Die Botschaft des ADAC ist unmissverständlich: "Ohne Stau kommt keiner mehr durch!" Auf Deutschlands Fernwegen wird gebaut wie wild. Mehr als 400 Autobahnbaustellen bestehen bereits, weitere werden eingerichtet. Marode Brücken, sogenannte Blow-ups im Beton, verschlissene Aspehaltdecken – das Fernstraßennetz ist in die Jahre gekommen und muss saniert werden.

"Ich habe die größte Innovationsoffensive in die Infrastruktur gestartet, die es je gegeben hat", sagt Bundesverkehrsminister Alexander Dobrindt (CSU) und fügt hinzu: "Jede Investition löst auch eine Baustelle aus." Dobrindt verspricht ein spezielles Arbeitstellenmanagement, das kurze Bauzeiten und wenig Verkehrsbehinderungen sicherstellen soll.

Doch lange Staus sind nicht die einzigen ärgerlichen Nebenwirkungen der enormen Bautätigkeit auf Deutschlands Schnellstraßen. Sicherheitsexperten befürchten auch einen neuen Unfallrekord: Sie warnen vor den Gefahren auf den  engen Fahrspuren. Immerhin sechs von 100 schweren Autobahnunfällen ereignen sich in Baustellenbereichen.

Als besonders gefährlich gelten die Ein- und Ausfahrzonen, wo die Fahrspuren verschwenkt oder auf die Gegenseite übergeleitet werden. "Hier kommt es bis zu sechsmal häufiger zu Unfällen als auf Autobahnabschnitten ohne Baustellen", stellen die Unfallforscher der deutschen Autoversicherer nach einer detaillierten Sicherheitsanalyse fest.

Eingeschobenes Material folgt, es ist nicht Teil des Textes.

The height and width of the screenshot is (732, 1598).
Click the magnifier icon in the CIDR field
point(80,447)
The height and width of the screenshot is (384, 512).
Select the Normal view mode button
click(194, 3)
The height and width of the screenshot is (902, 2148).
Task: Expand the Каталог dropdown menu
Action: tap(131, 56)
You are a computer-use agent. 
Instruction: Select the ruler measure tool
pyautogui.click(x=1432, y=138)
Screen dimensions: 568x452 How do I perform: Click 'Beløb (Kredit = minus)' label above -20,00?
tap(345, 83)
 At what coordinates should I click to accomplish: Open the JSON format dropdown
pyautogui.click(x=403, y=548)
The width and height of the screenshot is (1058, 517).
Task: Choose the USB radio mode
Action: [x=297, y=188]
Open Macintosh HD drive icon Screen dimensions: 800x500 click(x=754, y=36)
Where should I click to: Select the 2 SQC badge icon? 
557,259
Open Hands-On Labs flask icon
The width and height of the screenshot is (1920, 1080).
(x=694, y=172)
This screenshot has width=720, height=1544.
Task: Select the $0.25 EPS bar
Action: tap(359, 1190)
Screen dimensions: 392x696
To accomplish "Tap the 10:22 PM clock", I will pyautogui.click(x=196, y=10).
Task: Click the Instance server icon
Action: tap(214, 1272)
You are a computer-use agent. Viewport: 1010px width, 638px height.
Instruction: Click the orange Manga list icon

Für die Mehrzahl der Autos zu schmal

Auch Walter Eichendorf, der Präsident des Deutschen Verkehrssicherheitsrats (DVR), spricht von "überdurchschnittlichem Unfallgeschehen" und setzt sich dafür ein, "die Verkehrsführung innerhalb der Baustellen zu verbessern". Deshalb empfiehlt er zum Beispiel zusätzliche Richtungspfeile auf der Fahrbahn, Warnleuchten sowie Längsmarkierungen mit Rütteleffekt, die Autofahrer warnen, wenn sie von der Fahrspur abkommen.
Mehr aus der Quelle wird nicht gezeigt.